Church of England Diocese of Salisbury Langton Herring

About Us

We are a small church, but usually open every week for prayer & worship, currently with services on rotation with Abbotsbury and Portesham. We are also part of the Small Pilgrim Places network.

There is a long history of Christian worship in the village and there has been a Church here for many years. The list of Rectors goes back to 1299, but there is evidence of an earlier church. The present building indicates that a substantial Church was built on this site in the late part of the 13th century.

This Church was enlarged and substantially rebuilt in the early part of the last century, when the vestry and south aisle were added. Parts of the original building still remaining are the tower (although altered at the top), part of the north wall, including its single lancet window, in the chancel. The South wall of the old building was where the round pillar now stands, and the door behind the clock had access to a gallery. The restorers evidently had a problem, as the chancel arch is not central to the nave ceiling and the moulded and shafted respond to the arch obscures the name on one of the floor slabs in the chancel; the other slabs bear the names of two former Rectors of 1627 and 1670.

 The chancel rails date from the 17th century, and the pulpit was made in 1787. The font is a fine 15th century piece, and there are two bells, one cast in 1635 by Thomas Purdue of Closworth and the other in 1682 by Richard Austin of Sherborne.

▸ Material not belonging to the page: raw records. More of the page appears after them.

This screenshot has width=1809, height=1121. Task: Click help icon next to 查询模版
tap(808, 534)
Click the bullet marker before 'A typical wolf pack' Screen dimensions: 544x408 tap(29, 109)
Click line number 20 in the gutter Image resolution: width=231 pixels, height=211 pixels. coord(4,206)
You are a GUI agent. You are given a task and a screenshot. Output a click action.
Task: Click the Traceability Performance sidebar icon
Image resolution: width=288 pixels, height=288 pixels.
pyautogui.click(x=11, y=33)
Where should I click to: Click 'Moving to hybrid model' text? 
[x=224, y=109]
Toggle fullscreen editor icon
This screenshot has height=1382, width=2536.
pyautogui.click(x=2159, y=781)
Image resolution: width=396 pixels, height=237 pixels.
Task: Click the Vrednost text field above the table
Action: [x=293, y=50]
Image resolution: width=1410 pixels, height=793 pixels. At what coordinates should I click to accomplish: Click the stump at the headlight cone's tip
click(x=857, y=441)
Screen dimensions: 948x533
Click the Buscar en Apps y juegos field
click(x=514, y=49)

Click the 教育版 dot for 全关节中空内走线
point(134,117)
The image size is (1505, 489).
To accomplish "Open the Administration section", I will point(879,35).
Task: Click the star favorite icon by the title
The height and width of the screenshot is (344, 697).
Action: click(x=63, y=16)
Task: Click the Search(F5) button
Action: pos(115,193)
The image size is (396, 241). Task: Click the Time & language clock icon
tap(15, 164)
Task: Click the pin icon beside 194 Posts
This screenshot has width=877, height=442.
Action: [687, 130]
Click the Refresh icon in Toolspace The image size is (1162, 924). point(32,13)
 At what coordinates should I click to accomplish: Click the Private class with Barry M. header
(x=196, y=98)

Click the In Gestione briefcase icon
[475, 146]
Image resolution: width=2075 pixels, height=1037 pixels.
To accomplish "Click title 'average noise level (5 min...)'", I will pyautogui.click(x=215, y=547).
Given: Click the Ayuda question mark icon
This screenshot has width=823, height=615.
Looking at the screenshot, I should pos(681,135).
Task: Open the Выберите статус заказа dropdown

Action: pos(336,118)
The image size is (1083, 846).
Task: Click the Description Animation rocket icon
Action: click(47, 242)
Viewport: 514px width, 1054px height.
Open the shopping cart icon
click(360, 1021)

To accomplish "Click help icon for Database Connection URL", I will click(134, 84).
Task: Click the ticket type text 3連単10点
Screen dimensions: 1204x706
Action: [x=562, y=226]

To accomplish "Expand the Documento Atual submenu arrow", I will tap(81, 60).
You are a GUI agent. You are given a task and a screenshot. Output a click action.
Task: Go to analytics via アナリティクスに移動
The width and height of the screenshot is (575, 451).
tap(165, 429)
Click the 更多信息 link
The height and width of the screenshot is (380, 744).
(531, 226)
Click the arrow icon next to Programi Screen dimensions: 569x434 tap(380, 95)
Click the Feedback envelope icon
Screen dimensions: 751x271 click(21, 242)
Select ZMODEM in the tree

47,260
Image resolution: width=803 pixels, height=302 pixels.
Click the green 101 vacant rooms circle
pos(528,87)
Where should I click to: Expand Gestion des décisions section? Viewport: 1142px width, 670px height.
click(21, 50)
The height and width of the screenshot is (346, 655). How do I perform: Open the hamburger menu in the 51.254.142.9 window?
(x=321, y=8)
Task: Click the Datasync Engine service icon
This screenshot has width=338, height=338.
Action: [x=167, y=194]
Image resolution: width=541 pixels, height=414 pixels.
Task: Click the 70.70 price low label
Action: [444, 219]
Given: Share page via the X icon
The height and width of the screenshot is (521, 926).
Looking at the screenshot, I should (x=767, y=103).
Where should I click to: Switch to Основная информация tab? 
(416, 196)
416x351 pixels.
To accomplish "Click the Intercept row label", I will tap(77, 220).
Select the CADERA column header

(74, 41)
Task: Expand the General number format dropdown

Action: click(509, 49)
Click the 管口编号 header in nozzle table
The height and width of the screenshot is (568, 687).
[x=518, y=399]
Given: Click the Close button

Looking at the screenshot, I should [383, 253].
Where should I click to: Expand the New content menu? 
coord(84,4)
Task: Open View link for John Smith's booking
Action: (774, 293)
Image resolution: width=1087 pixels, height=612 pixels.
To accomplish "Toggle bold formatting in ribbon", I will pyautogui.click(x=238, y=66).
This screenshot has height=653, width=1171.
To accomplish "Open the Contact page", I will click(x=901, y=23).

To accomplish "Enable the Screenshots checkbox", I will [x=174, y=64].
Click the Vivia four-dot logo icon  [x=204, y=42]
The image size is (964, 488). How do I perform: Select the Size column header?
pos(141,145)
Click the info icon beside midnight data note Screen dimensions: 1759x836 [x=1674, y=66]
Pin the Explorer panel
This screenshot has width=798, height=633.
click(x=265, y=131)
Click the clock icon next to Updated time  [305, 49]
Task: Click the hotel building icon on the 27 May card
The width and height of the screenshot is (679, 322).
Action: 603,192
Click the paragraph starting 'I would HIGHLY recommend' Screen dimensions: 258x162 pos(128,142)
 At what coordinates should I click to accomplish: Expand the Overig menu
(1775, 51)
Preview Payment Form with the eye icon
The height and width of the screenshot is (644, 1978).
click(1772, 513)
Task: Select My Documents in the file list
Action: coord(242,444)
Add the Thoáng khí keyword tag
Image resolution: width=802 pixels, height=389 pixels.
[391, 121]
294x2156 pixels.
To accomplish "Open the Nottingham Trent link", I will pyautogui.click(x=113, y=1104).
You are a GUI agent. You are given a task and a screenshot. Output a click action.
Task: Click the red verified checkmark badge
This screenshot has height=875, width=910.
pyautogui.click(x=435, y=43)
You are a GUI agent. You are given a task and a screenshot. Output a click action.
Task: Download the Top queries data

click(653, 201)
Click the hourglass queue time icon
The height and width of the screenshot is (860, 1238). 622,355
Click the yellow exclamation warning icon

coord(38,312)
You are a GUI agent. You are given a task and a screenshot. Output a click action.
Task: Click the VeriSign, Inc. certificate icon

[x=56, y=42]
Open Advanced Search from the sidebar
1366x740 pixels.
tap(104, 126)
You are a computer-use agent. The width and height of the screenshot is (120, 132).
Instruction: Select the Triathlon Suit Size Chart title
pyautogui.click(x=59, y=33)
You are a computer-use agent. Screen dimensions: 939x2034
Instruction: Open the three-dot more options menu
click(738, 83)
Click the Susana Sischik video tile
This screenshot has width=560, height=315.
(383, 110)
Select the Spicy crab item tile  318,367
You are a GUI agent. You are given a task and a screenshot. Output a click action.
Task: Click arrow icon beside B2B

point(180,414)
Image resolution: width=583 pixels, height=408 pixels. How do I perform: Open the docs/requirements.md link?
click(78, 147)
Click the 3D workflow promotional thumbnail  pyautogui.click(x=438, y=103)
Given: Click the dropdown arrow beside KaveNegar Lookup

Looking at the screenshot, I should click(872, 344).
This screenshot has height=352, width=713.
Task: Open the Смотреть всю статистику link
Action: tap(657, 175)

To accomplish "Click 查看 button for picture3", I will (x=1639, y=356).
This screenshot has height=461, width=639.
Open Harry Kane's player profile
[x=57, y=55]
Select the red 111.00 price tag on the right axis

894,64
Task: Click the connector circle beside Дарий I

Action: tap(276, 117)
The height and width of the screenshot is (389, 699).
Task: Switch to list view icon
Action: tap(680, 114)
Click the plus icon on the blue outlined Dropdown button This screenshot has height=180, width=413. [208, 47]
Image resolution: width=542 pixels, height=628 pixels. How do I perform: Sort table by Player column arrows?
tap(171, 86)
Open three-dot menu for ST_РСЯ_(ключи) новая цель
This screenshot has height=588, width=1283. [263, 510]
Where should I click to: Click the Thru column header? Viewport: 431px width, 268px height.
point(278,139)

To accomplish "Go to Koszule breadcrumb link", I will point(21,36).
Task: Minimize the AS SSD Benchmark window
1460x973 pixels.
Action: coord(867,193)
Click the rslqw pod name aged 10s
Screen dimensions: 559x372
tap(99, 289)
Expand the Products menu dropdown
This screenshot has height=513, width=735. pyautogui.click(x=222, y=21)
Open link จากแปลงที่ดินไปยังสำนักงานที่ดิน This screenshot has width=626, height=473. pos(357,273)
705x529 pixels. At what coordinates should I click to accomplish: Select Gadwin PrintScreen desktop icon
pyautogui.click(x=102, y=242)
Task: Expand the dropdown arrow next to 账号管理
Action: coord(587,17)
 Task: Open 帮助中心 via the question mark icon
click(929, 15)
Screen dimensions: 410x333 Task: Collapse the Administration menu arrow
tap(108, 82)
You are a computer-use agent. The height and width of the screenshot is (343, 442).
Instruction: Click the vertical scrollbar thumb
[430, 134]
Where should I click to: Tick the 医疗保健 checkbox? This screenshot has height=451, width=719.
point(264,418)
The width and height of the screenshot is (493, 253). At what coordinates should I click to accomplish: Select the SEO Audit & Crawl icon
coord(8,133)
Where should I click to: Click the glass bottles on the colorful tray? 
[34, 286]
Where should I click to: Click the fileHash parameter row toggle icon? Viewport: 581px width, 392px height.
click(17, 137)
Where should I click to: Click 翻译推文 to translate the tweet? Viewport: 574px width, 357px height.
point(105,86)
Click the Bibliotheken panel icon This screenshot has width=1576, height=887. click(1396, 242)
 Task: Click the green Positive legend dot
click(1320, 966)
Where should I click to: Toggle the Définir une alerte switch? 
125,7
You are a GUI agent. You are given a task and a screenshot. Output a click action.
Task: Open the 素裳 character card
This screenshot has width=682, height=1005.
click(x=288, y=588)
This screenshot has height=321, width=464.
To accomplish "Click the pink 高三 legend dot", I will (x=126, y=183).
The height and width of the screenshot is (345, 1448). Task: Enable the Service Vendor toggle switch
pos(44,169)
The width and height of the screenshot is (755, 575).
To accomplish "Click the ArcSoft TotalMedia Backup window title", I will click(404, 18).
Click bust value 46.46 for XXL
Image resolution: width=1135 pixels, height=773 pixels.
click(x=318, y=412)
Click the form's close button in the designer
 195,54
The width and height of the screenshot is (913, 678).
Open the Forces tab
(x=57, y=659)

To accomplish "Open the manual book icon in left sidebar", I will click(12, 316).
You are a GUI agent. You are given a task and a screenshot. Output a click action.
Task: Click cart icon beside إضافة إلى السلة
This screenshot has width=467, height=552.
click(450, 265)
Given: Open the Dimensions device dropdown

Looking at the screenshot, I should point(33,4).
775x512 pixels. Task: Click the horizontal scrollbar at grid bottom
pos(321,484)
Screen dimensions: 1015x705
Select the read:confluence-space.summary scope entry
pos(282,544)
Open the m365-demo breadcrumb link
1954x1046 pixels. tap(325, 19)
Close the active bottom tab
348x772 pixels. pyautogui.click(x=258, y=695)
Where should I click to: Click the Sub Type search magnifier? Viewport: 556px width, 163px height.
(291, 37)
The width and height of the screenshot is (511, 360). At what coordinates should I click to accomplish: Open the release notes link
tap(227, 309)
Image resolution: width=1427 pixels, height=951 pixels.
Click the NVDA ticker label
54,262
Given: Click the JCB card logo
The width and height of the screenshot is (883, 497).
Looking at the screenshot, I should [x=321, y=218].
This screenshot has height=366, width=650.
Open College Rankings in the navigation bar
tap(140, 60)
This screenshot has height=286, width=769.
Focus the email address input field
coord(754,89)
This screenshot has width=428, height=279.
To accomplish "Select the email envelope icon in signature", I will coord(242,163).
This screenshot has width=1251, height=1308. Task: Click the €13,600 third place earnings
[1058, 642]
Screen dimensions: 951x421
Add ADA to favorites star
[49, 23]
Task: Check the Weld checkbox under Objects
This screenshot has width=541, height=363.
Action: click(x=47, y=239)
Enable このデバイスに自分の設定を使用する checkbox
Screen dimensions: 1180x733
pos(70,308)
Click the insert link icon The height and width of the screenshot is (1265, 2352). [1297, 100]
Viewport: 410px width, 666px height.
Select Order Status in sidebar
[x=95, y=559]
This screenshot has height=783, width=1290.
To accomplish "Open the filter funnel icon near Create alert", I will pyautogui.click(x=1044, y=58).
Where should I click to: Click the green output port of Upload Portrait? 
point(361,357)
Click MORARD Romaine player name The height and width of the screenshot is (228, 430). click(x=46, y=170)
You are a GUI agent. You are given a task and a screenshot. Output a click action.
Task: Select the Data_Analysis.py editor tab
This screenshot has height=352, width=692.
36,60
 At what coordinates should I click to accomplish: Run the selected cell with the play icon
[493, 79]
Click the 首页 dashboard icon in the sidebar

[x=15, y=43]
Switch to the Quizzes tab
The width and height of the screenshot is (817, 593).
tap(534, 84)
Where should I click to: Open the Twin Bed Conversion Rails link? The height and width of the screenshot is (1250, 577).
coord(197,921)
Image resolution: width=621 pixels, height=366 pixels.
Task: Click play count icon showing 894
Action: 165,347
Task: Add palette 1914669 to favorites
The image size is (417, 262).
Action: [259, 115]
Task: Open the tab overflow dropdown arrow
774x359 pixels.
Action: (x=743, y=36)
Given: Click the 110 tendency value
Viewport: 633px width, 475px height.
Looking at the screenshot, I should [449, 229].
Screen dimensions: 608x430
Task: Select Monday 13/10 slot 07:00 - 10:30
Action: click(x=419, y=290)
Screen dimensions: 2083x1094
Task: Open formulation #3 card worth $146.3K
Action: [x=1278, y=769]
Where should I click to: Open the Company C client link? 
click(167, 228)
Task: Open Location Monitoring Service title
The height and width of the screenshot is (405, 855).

The organ is a single manual instrument with three stops; its case is modern. The church also possesses a lovely chalice and Patten made in 1573. Other furnishings of interest are a notice in the vestry, concerning the Royal Ordinance of 1847 calling for a harvest thanksgiving – there had been a succession of bad harvests coinciding with the potato famine in Ireland – and the fine iron chest, made by the Carron company, the Scottish iron founders who gave their name to the Carronade. In the north wall are traces of an old door to the graveyard.

A tablet in the north wall, and a small plate on the inside of the tower door, commemorate members of the Sparks family who were responsible for Enclosure of the common land, field walls, much of the drainage, the plantations, as well as the restoration of the Church and the Village Hall.

In the Churchyard is a horse chestnut tree planted in memory of Sir Winston Churchill.

The Churchwardens accounts go back to 1745; among the more usual entries they record payments for “ringing the bells for merriment”, repairs to windows “broken by gamesters”, and only too often, expenses for burial of strangers whose bodies were washed up on Chesil Beach.